I had to post this chart to demonstrate how quickly simple password are cracked, it is rather eye opening.

SECURING YOUR COMPUTER

This one can be quite challenging, there are so many things to do. The list I am about to provide you is really a short list of the things you really must do.

• Keep ALL software on your computer up to date, especially Adobe products. The Secunia Online Software Inspector (OSI) will check them for you, for free.
• Use a great virus scanner, I highly recommend McAfee. Trend Micro has a decent product, but there have been countless times when we are cleaning up a hacked website and scanned the local files with Trend Micro on the intake computer and then McAfee found viruses in them after.
• Virus scanning isn't enough, you need a firewall... again, McAfee's firewall and real time scanning is really superb.
• Some infections are not viruses and will not be caught by a virus scanner. Malware, BHOs and other dangerous scripts can infect your computer just from browsing the Internet. We suggest Malwarebytes to scan for these dangerous items. It's also free.
• Change your network passwords including router, modem, login etc every 60 to 90 days and make them also strong passwords.
• Turn OFF WiFi on your work computers... at the very least secure your wireless network. PC World has a simple post to step you through securing your WiFi here.
• Remove unnecessary software from your computer, especially ones that reach out to the Internet.
• Clear your browsing history, cache, cookies etc everyday. We use CCleaner to do so, it's also free. If someone accessed to your machine, some of your juiciest information is stored in your Web browsers cache. There is enough in almost every browser on earth to engineer a social breach. In other words a hacker could gain access to your personal data and then use it to pose as you.

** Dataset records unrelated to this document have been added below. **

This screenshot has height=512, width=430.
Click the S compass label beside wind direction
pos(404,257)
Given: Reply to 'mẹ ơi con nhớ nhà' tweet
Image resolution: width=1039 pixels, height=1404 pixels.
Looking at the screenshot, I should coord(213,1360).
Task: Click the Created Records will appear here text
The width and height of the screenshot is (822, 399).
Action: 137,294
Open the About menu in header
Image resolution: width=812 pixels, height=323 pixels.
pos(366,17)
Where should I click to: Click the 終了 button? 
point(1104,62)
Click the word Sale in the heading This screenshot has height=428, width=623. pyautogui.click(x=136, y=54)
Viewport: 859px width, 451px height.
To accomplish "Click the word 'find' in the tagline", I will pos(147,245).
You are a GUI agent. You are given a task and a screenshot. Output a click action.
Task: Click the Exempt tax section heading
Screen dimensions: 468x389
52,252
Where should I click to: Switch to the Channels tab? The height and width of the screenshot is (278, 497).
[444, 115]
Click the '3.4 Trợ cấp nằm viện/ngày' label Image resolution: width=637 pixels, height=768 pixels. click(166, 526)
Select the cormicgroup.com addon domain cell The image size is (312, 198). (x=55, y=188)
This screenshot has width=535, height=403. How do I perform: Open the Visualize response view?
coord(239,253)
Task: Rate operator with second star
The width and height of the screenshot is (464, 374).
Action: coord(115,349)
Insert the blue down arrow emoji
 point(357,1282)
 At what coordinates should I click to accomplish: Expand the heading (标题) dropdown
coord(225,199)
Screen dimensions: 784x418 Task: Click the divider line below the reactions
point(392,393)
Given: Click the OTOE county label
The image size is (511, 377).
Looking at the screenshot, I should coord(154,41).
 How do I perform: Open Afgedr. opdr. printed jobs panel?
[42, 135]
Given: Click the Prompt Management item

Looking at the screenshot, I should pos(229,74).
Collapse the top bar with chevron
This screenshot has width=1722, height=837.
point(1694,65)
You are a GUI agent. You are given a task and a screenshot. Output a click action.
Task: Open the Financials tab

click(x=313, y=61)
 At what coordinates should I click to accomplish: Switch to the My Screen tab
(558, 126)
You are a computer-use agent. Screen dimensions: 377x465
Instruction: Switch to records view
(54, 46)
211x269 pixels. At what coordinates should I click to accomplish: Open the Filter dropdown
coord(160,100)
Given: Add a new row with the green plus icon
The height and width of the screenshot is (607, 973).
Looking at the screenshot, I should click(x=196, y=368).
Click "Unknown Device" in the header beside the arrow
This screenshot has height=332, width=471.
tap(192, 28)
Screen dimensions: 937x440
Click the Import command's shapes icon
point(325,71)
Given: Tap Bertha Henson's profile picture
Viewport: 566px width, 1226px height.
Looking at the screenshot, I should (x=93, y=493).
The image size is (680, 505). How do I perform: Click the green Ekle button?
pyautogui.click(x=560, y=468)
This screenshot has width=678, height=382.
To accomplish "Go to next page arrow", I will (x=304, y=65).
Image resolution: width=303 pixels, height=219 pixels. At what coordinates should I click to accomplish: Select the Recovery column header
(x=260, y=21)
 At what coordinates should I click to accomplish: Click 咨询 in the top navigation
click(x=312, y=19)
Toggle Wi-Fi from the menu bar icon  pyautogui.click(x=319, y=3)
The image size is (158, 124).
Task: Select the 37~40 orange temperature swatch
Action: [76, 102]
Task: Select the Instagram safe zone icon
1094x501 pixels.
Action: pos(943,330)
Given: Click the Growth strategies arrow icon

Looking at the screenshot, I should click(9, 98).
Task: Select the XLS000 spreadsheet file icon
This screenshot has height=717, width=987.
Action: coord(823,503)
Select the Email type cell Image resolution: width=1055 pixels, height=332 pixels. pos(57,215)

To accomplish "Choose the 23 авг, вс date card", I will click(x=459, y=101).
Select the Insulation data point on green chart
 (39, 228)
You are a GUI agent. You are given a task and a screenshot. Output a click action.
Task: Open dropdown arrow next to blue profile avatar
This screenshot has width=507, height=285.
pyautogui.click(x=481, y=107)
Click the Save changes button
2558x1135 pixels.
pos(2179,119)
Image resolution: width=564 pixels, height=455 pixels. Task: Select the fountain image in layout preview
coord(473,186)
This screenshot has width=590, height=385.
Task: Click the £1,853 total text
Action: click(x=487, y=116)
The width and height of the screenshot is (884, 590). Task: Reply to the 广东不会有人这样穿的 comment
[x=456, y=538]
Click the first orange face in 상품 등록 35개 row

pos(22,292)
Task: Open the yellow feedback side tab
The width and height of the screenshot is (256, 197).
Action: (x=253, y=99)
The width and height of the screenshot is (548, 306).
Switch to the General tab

Another thing to keep in mind is that some of the passwords you think matter least actually matter most. For example, some people think that the password to their e-mail box isn’t important because “I don’t get anything sensitive there.” Well, that e-mail box is probably connected to your online banking account. If I can compromise it then I can log into the Bank’s Web site and tell it I’ve forgotten my password to have it e-mailed to me. Now, what were you saying about it not being important?

It is your duty to secure your devices, restrict access and manage your own personal security to protect your customers.